#### [INPUT RECORDS]
━━━━━━━━━━━━━━━━━━━━

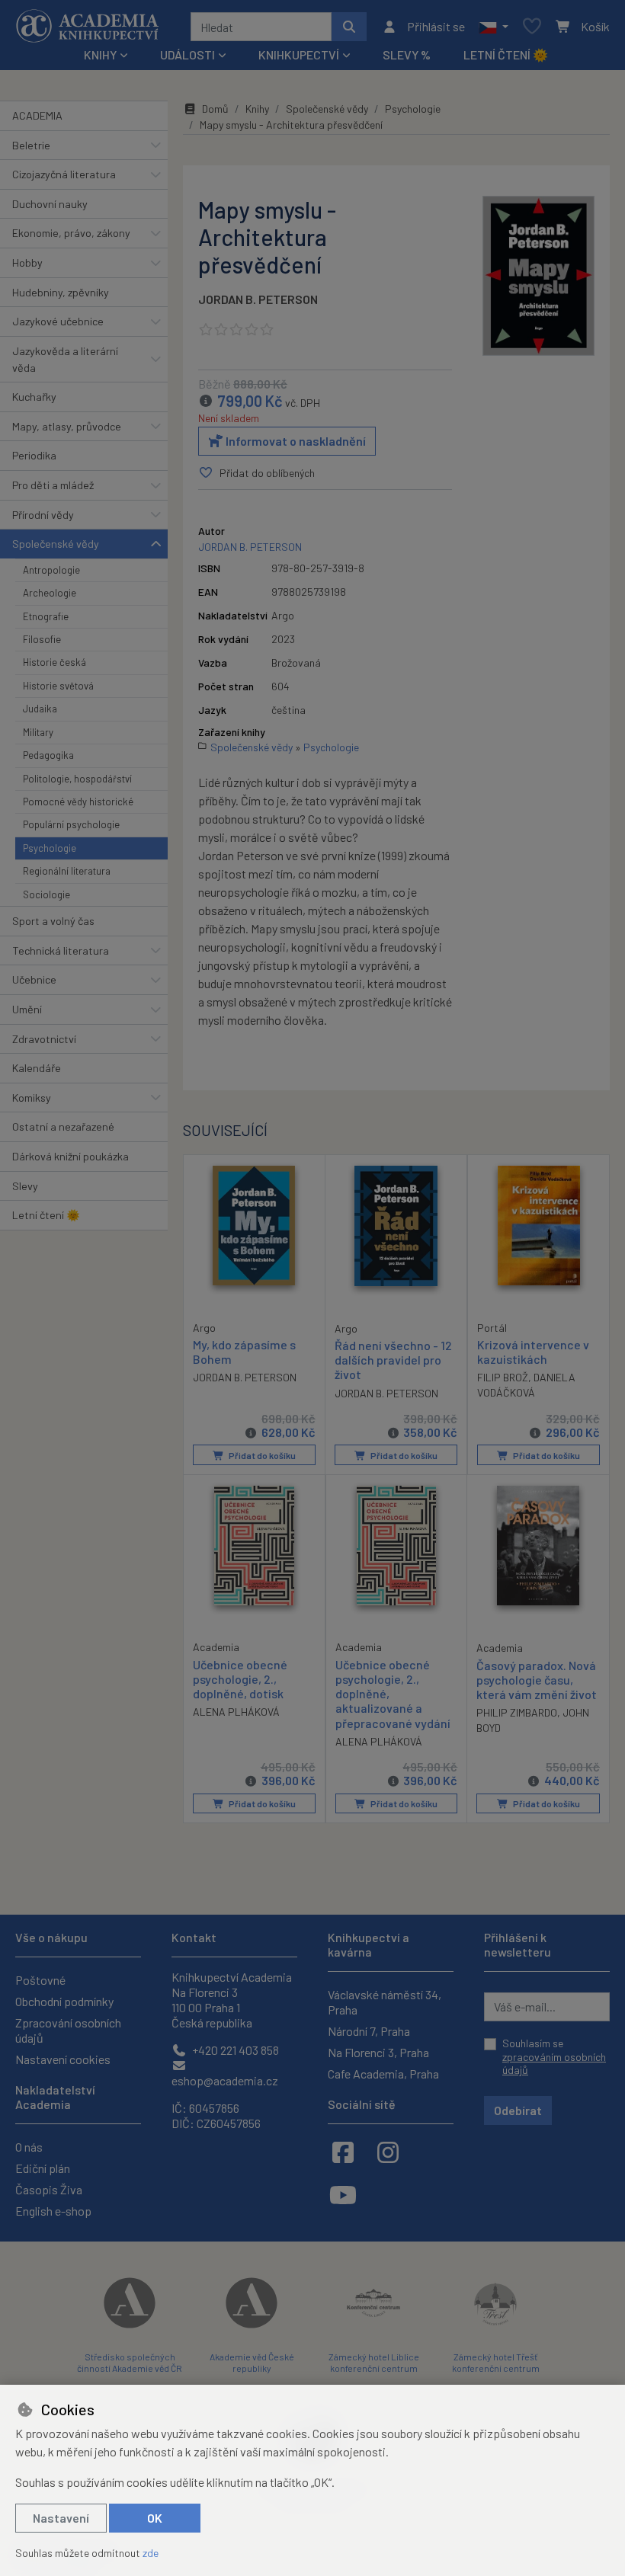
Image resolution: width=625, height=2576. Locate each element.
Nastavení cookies (63, 2059)
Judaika (40, 708)
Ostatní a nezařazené (63, 1126)
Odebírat (518, 2110)
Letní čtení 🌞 (505, 54)
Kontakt (193, 1937)
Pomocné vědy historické (78, 801)
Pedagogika (48, 755)
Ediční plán (42, 2168)
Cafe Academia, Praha (383, 2073)
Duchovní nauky (50, 203)
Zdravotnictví (44, 1038)
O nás (29, 2146)
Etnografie (46, 616)
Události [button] (187, 54)
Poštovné (40, 1980)
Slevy (25, 1185)
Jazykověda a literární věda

━━━━━━━━━━━━━━━━━━━━

#### [TASK STATEMENT]
Copy out only the lines from the one containing "Pomocné vědy historické (78, 801)" down to the last line of the material, keeping both ends.

#### [WRITTEN RESPONSE]
Pomocné vědy historické (78, 801)
Pedagogika (48, 755)
Ediční plán (42, 2168)
Cafe Academia, Praha (383, 2073)
Duchovní nauky (50, 203)
Zdravotnictví (44, 1038)
O nás (29, 2146)
Etnografie (46, 616)
Události [button] (187, 54)
Poštovné (40, 1980)
Slevy (25, 1185)
Jazykověda a literární věda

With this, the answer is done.